A documentary made for French TV by a writer entirely out of touch with modern Britain – and it showed. This stereotyped land of stiff-upper-lip repression just made Amis sound stupid.

Martin Amis’s England
BBC4

So far, responses to Martin Amis’s England (Sunday, 9pm)  have ranged from mild bafflement (a minority) to tinny outrage (the majority). I’m in the baffled camp – mostly, I think, because I don’t really have it in me to be truly angry at the author of Money (or Experience, which I regard, controversially, as his best book). Yes, he says dumb things these days. Yes, he’s starting to sound a bit like his pater. But he’s also clinging to his reputation as if to a lifebelt and I can only feel tenderly about that. Piled between hard covers, his marvellous sentences no longer convince and he knows it.

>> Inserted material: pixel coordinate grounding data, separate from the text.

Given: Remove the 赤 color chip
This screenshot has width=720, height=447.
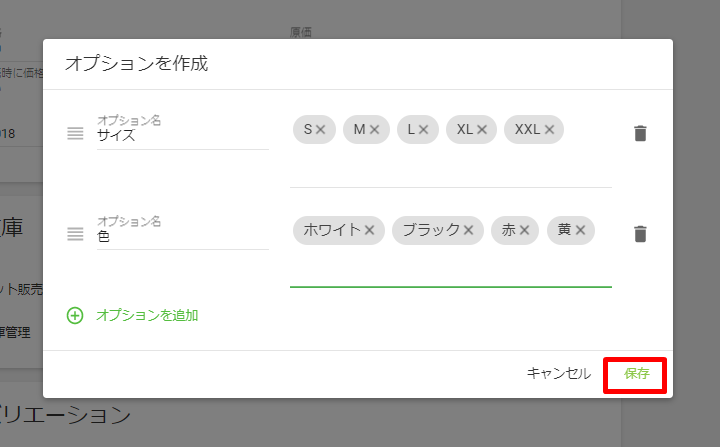Looking at the screenshot, I should (x=525, y=230).
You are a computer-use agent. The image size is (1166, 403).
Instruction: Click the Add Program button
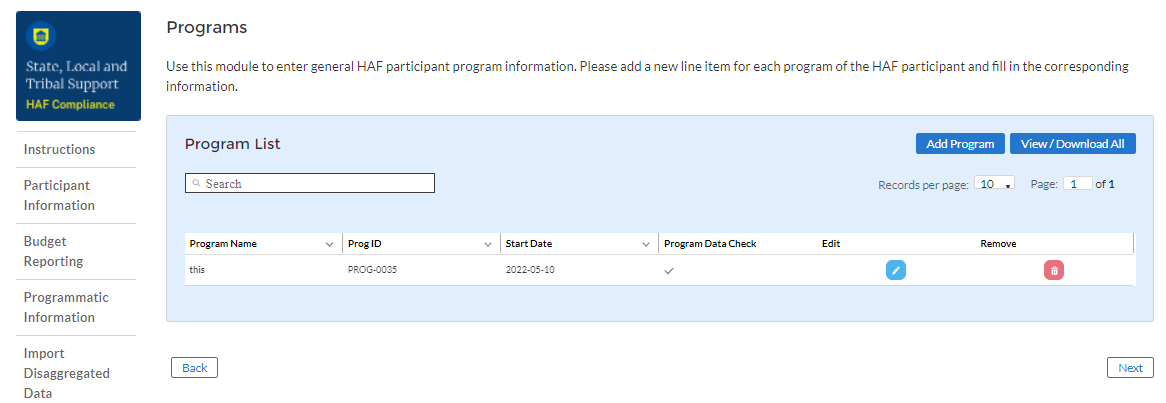click(x=960, y=144)
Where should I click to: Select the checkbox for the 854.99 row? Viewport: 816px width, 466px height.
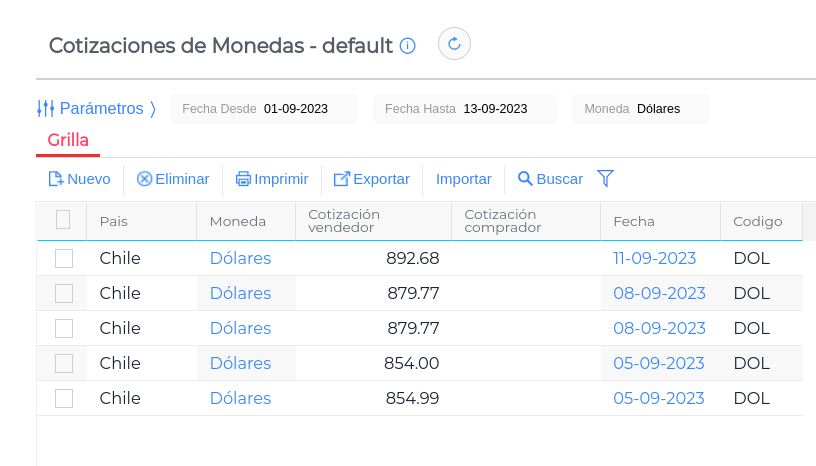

So, when asked he talks, hoping to dazzle that way instead. And quite often he does. In conversation Amis is biblically unequivocal, with beautiful cadences to match, and since absolutely no one speaks like this any more – not our priests and certainly not our politicians – he still has the power to hypnotise. I’ve interviewed him twice and both times I only noticed what rot he was spouting once I was on the pavement outside.

Still, you have to wonder – here’s the baffling part – how someone so clever ended up on this occasion sounding so incredibly stupid. Admittedly the documentary was made for French television and its director had clearly done his best to encourage Amis to reinforce a stereotype popular on the other side of the Channel. (We’re repressed! We like spanking! Some of us fantasise about the Queen!) But he didn’t have to go along with this. Gilding a cliché artfully and with reference to John Milton and Samuel Richardson doesn’t make it any less a cliché .

About this “English diffidence” he’s so fond of: has he never looked at Twitter? Or Facebook? Or The X Factor? As for his determination we continue to be inept in the bedroom, I think he should get down to Coco de Mer in Covent Garden and have a good gawp at all the sex toys. “Working-class girls,” he said, referring to his youth, when he was reputedly something of a swordsman, “were like living chastity belts.” For all that he sounded so revoltingly snobbish and boastful at this point – that detestable use of the plural, as if women in pink overalls were simply queuing up outside his flat – I couldn’t help but laugh. Maybe they just didn’t fancy you, Mart!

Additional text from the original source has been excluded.